Practical Implementation for .NET Developers

In .NET, erasure coding libraries include the ISA-L (Intel Storage Acceleration Library) accessed via P/Invoke for high-performance Reed-Solomon operations. The JerasureSharp and reed-solomon-net NuGet packages provide managed implementations. For Azure, the storage SDK (Azure.Storage.Blobs) transparently benefits from Azure's internal erasure coding — LRC is handled at the infrastructure level. For custom implementations, Span<byte> and SIMD intrinsics via System.Runtime.Intrinsics enable vectorized Galois field operations. MinIO's .NET SDK (Minio) accesses MinIO object storage which uses erasure coding for on-premise deployments.

ASP.NET Core setup: Create a service class that encapsulates the logic, register it with dependency injection, and inject it into your controllers or minimal API endpoints. The built-in DI container handles lifecycle management.

Entity Framework Core: For database interactions, EF Core provides the ORM layer. Use migrations for schema management and raw SQL for performance-critical queries. Consider Dapper for read-heavy paths where EF Core overhead matters.

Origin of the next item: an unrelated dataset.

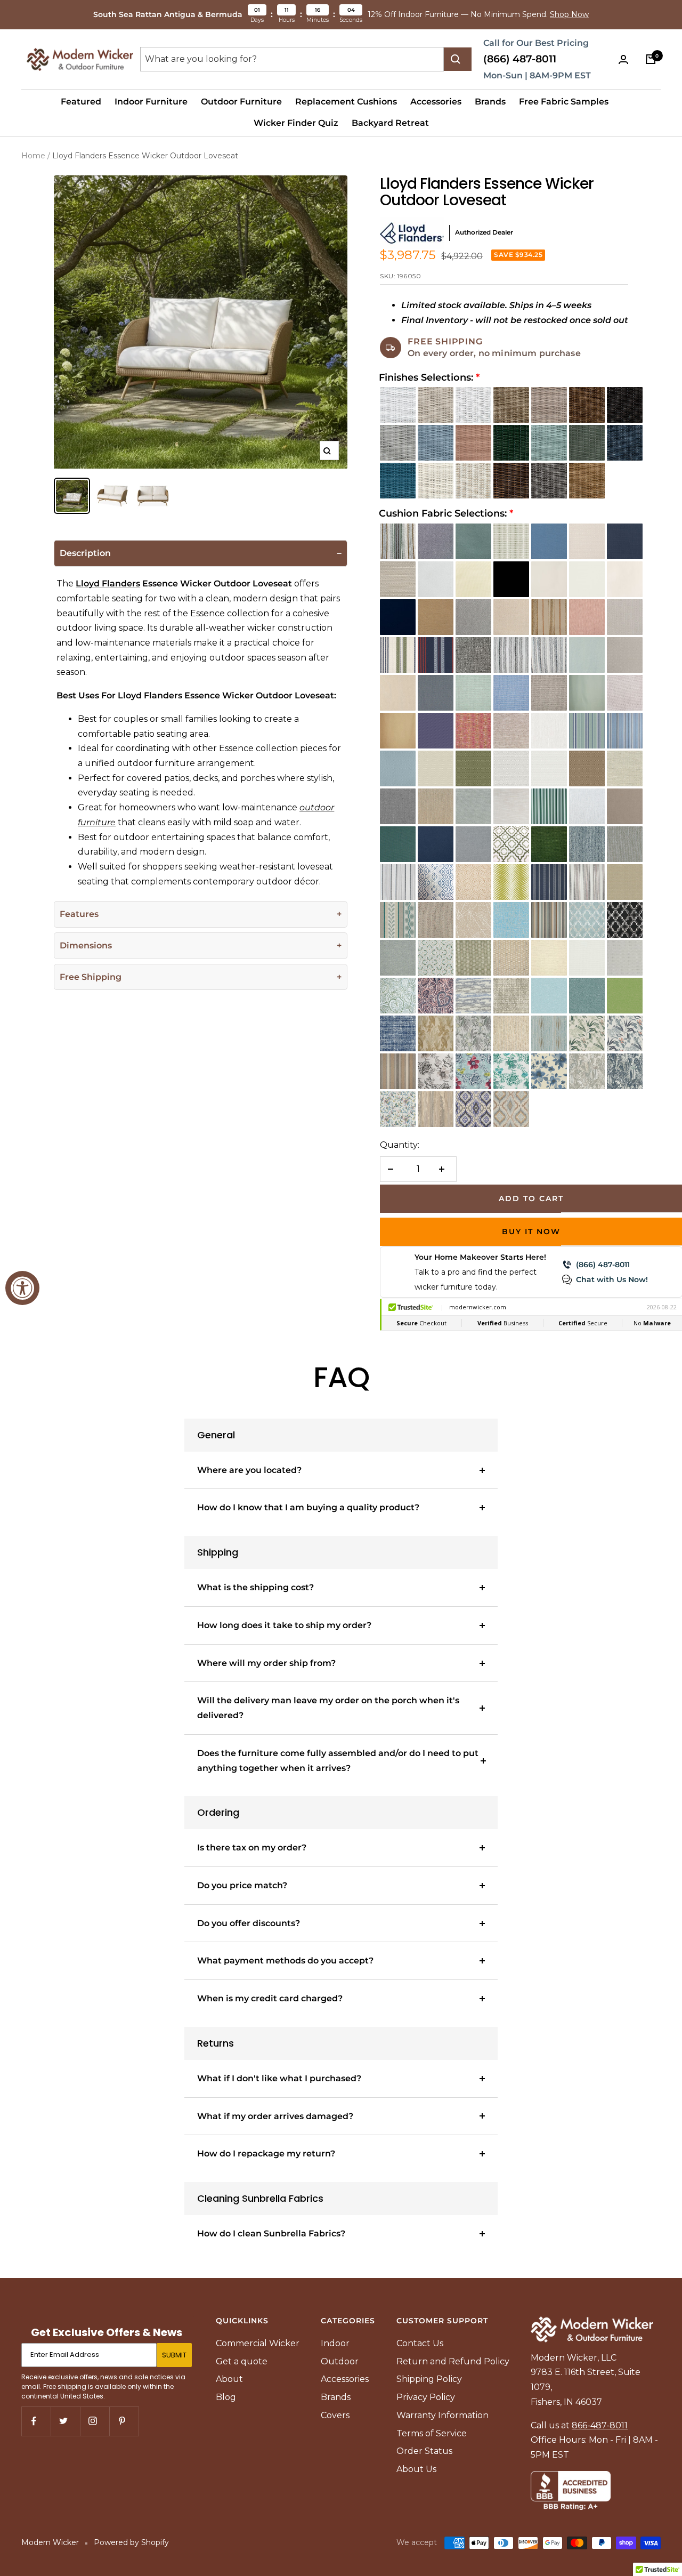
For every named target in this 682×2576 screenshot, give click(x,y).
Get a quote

Azure integration: If deploying to Azure, leverage managed services — Azure Cache for Redis, Azure SQL, Azure Service Bus, Azure Cosmos DB. These eliminate operational overhead and provide built-in monitoring through Application Insights.

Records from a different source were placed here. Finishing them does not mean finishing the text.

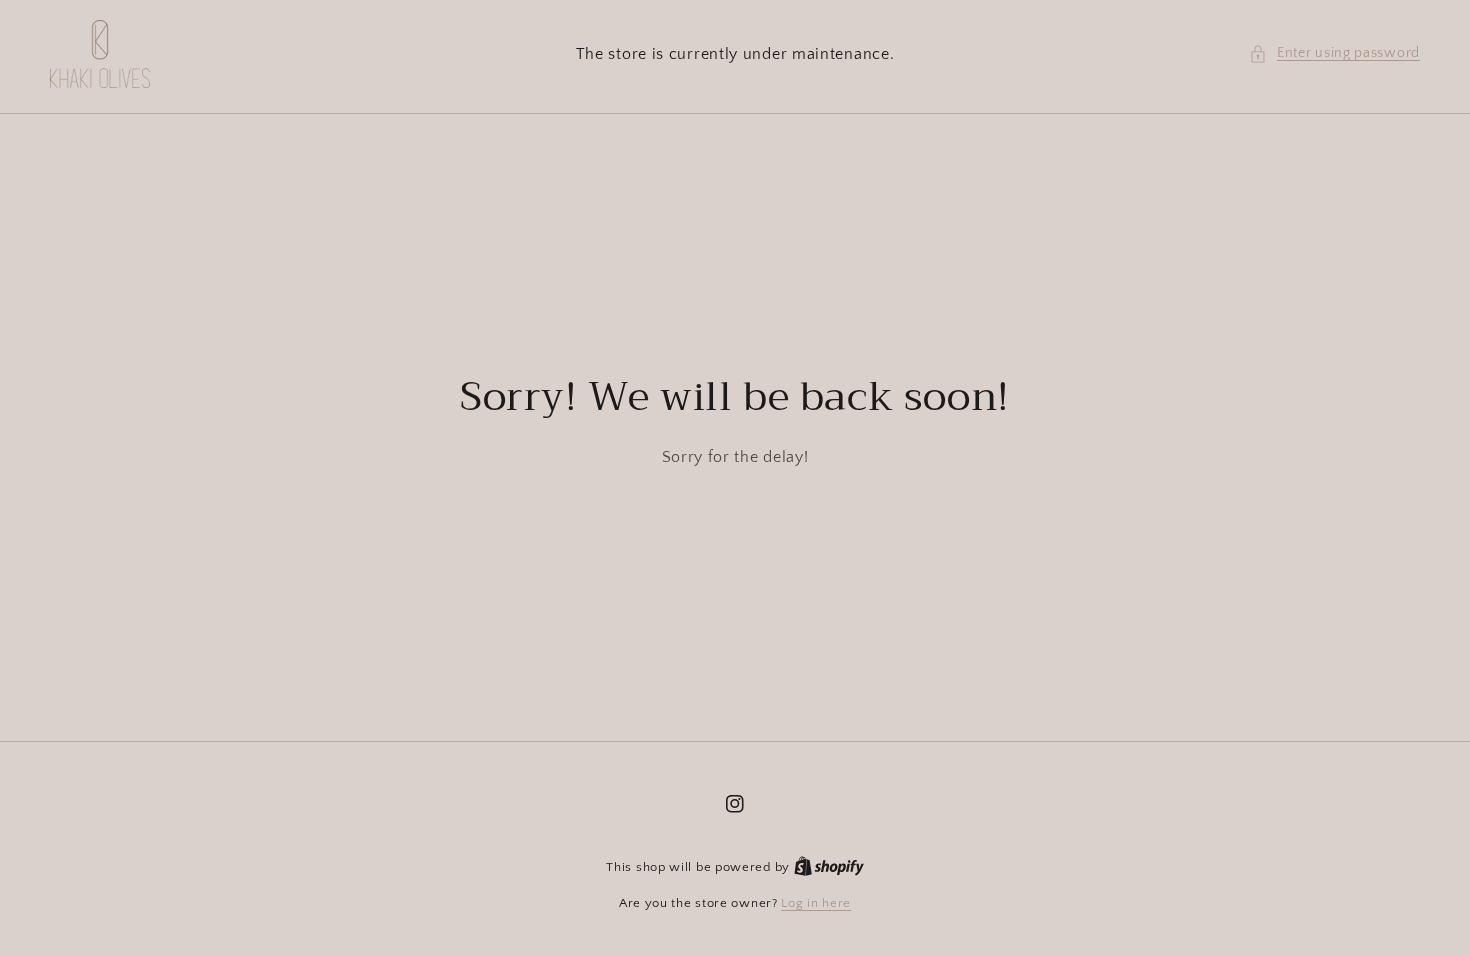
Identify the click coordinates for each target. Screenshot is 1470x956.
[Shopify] (829, 867)
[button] (1334, 53)
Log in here (816, 903)
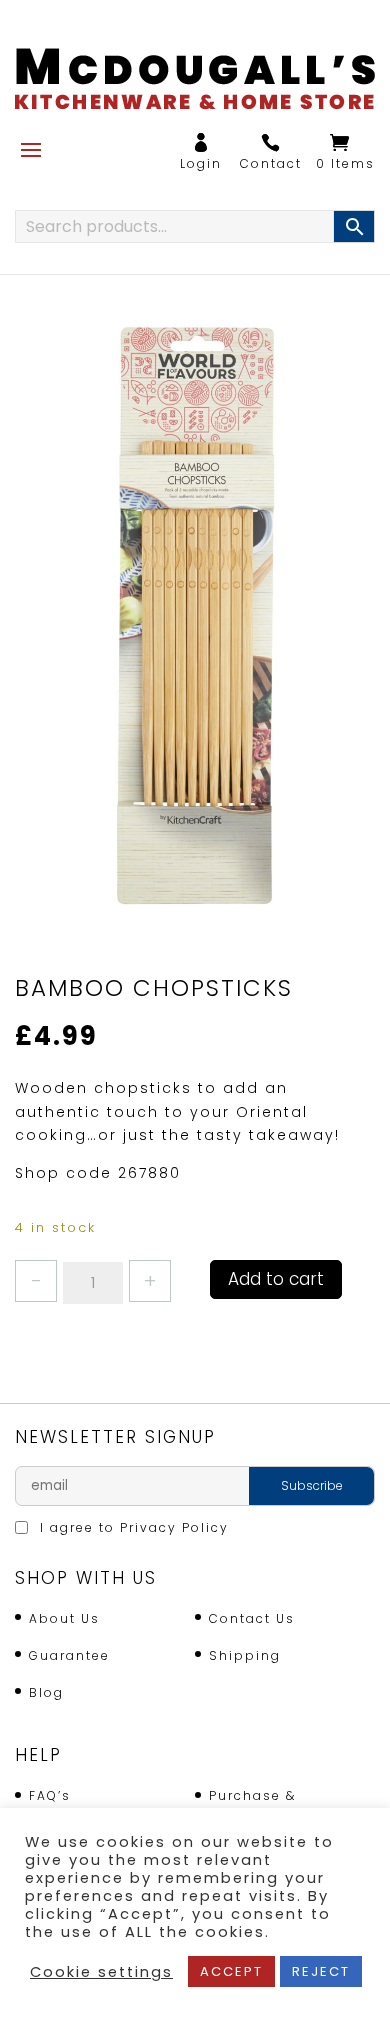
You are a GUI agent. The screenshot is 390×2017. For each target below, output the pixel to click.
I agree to (132, 1527)
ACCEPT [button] (231, 1971)
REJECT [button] (321, 1971)
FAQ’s (50, 1795)
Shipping (245, 1655)
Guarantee (69, 1655)
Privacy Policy (174, 1527)
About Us (64, 1618)
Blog (46, 1692)
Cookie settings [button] (101, 1972)
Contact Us (252, 1618)
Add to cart (276, 1279)
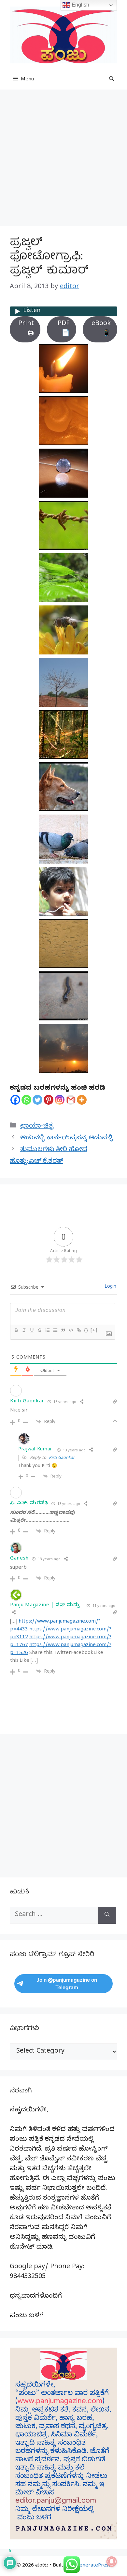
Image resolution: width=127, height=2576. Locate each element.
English (79, 5)
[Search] (107, 1915)
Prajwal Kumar (35, 1450)
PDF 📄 (64, 329)
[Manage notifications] (111, 2561)
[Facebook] (15, 1100)
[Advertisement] (63, 159)
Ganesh (19, 1559)
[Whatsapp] (26, 1100)
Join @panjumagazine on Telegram (66, 1983)
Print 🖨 (26, 329)
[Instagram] (59, 1100)
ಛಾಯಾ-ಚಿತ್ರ (37, 1126)
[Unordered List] (55, 1330)
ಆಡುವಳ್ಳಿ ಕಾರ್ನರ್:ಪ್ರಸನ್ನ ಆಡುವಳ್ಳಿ (66, 1138)
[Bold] (16, 1330)
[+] (94, 1330)
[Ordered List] (47, 1330)
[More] (82, 1100)
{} (86, 1330)
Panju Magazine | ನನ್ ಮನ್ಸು (44, 1605)
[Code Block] (71, 1330)
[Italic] (24, 1330)
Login (109, 1287)
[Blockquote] (63, 1330)
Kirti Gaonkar (62, 1458)
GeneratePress (93, 2566)
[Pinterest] (48, 1100)
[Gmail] (71, 1100)
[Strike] (39, 1330)
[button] (111, 80)
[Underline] (31, 1330)
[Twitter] (37, 1100)
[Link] (78, 1330)
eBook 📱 (101, 329)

Testing: Use xUnit with Testcontainers for integration tests that spin up real databases in Docker. Mock external dependencies with NSubstitute. The WebApplicationFactory class lets you test your entire HTTP pipeline in-process.

Monitoring: Add Application Insights telemetry to track request latency, dependency calls, and custom metrics. Use structured logging with Serilog to make production debugging possible:

text
Log.Information("Processing {Operation} for {ResourceId}", operation, resourceId);

This gives you searchable, structured logs in Azure Monitor or Seq.